P. Maarten Biesheuvel

Design of ceramic membrane supports: permeability, tensile strength and stress

A membrane support provides mechanical strength to a membrane top layer to withstand the stress induced by the pressure difference applied over the entire membrane and must simultaneously have a low resistance to the filtrate flow. In this paper an experimental and a theoretical approach toward the design of a ceramic membrane support are combined. In the experimental part, the influence of the particle size, sintering time and sintering temperature on the permeability and strength of supports made by colloidal processing of submicron-sized alumina powders is investigated and compared with dry-pressed samples. In the theoretical part, a condensed expert system is set up that comprises the main relations necessary to describe the maximum filtrate flow of an incompressible fluid through a multilayered tubular inorganic membrane. The model can be adapted to describe other geometries and fluids. From calculations it becomes clear that optimum values exist for the dimensions and material properties of the support. Hence, support design is not straightforward and needs a comprehensive approach incorporating simultaneously all relevant design characteristics.

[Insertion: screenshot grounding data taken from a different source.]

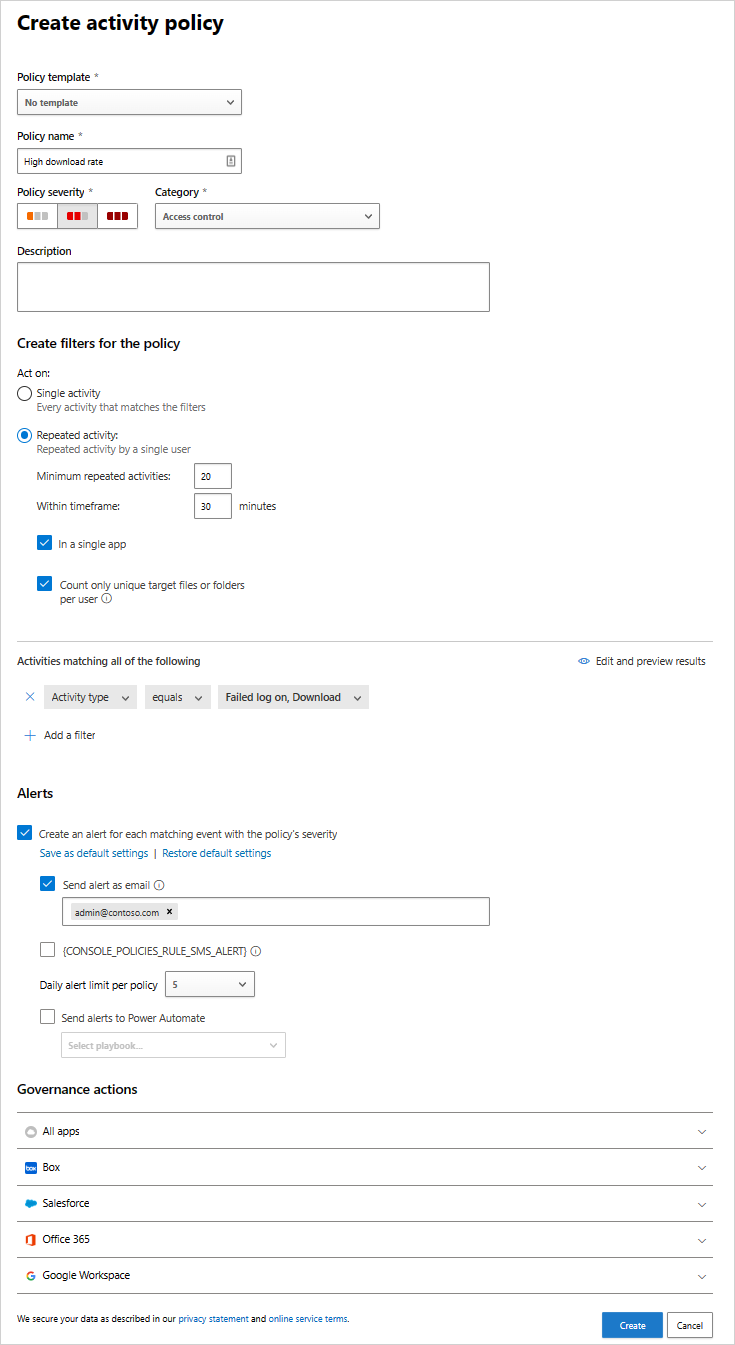Click the eye icon for Edit and preview results
The image size is (735, 1345).
pos(583,660)
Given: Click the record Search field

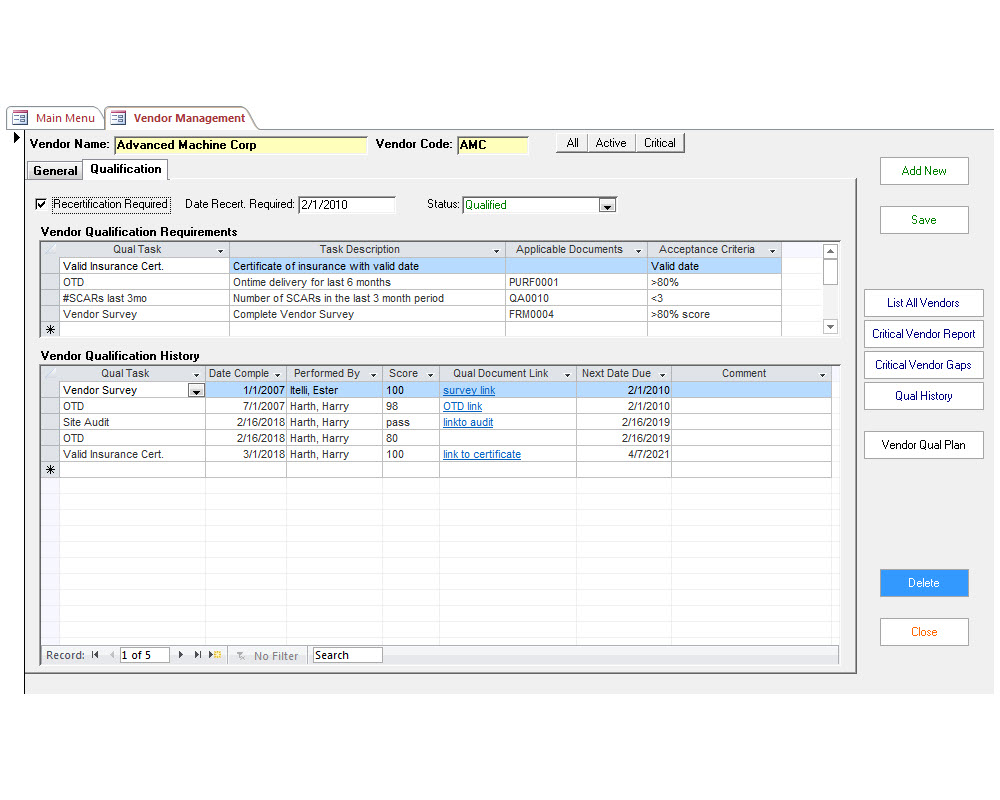Looking at the screenshot, I should [347, 655].
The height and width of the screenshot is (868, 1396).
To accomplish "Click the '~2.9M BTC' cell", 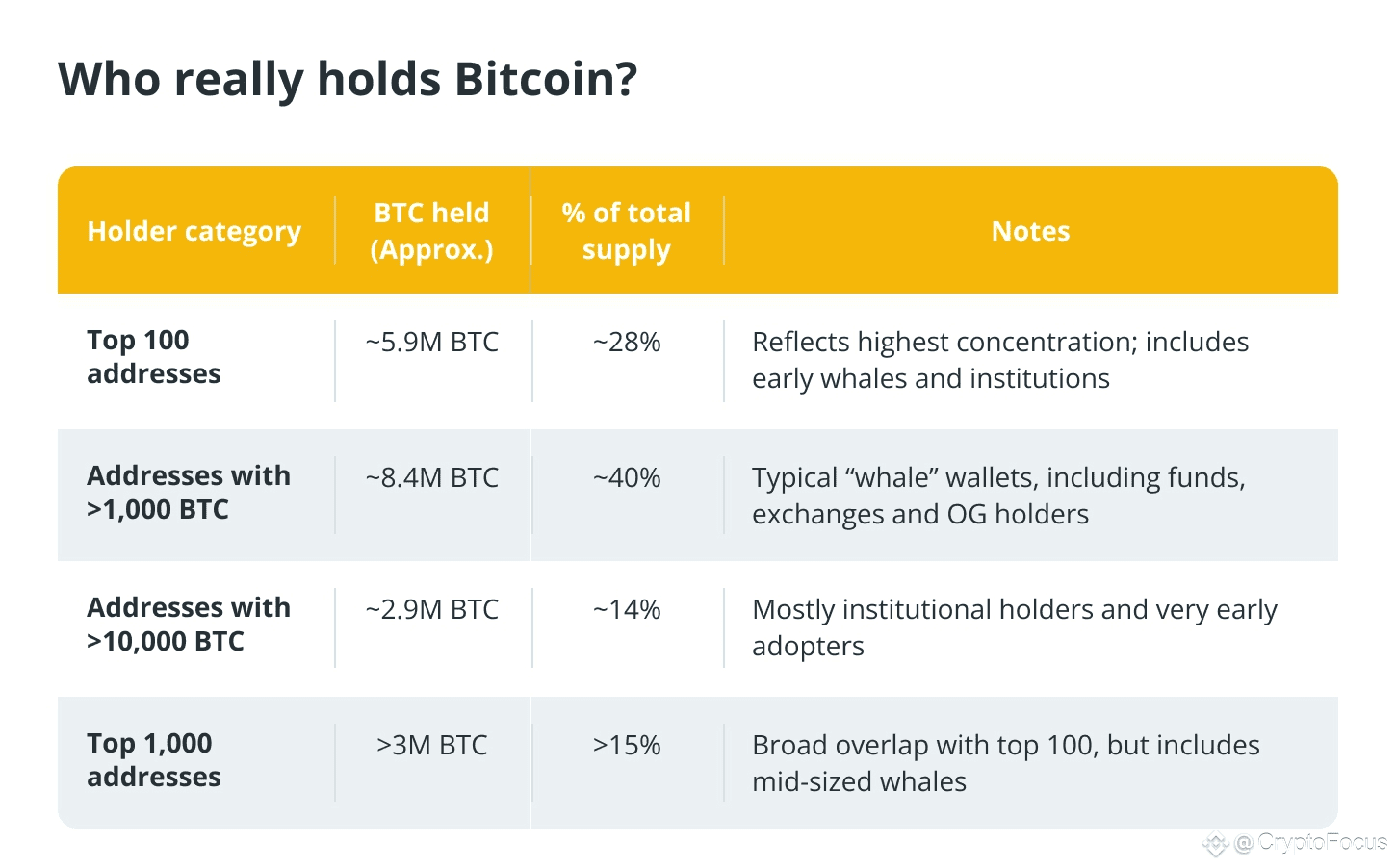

Graded membrane supports produced by centrifugal casting of a slightly polydisperse suspension

Tubular structures of a continuous particle size gradient are formed if a hollow cylindrical mold filled with a suspension of dispersed powder with a size distribution is centrifuged around its center axis. The mean particle size in the final structure increases gradually with increasing radial coordinate. Because the bulk properties can be optimized simultaneously with the surface composition, this process has advantages for the production of porous tubular ceramic membrane supports in case subsequent membrane layers are coated on the inner surface of the support. Particle velocities and concentrations in the suspension, as well as the compact profile, are numerically analyzed for completely filled molds. Using the analysis the composition at each location in the compact can be predicted, which can be used to calculate the permeance (flux per unit pressure difference), as well as the particle composition of the inner and outer surfaces.

A novel interconnected fluidised bed for the combined flash pyrolysis of biomass and combustion of char.

A novel system of two adjacent fluidised beds operating in different gas atmospheres and exchanging solids was developed for the combined flash pyrolysis of biomass and combustion of the produced char. Fluidised sand particles (200 μm < dp < 400 μm) are transported from the pyrolysis reactor to the combustor through an orifice and recycled by a standpipe, riser and cyclone. Advantages of the new design are its compactness and the high level of heat integration. The solids circulation rate and holdup distribution between the two compartments could be controlled adequately in experiments at room temperature and atmospheric pressure. A model, developed to predict the solids and gas exchange between the two reactor compartments, was validated with experiments in which the three relevant gas flows, the orifice diameter and the particle diameter were varied.

Particle segregation during pressure filtration for cast formation

When pressure filtration is used to produce composite materials from a mixed suspension, segregation of the different particle types is apt to occur due to different sedimentation velocities. This results in an inhomogeneous, thus inferior product. To understand and reduce segregation, a model is proposed to describe segregation due to gravitational settling during pressure filtration from a dispersed suspension consisting of two types of particles with different sizes and/or densities. The model combines the consolidation mechanisms of sedimentation and filtration and predicts the composition profile in the formed material. Experimentally determined cast profiles are in good agreement with model predictions.

Influence of suspension concentration on cast formation time in pressure filtration

Expressions for the formation rate of an incompressible cast in batchwise pressure filtration are formally derived from Darcys law and Kynch-theory for pure filtration and filtration with sedimentation and compared with experimental results from the filtration of submicron α-alumina dispersed in water. The influence of suspension concentration on the cast formation time is investigated numerically. A maximum cast formation time is found at a certain suspension concentration φs for pure filtration and a constant filling height. The value of the maximum cast formation time depends solely on the cast concentration if the filter resistance is negligible. For a constant final cast thickness, the cast formation time always decreases with increasing φs. The cast formation time in a filtration set-up decreases when particle sedimentation is important, especially when sedimentation and filtration have the same direction.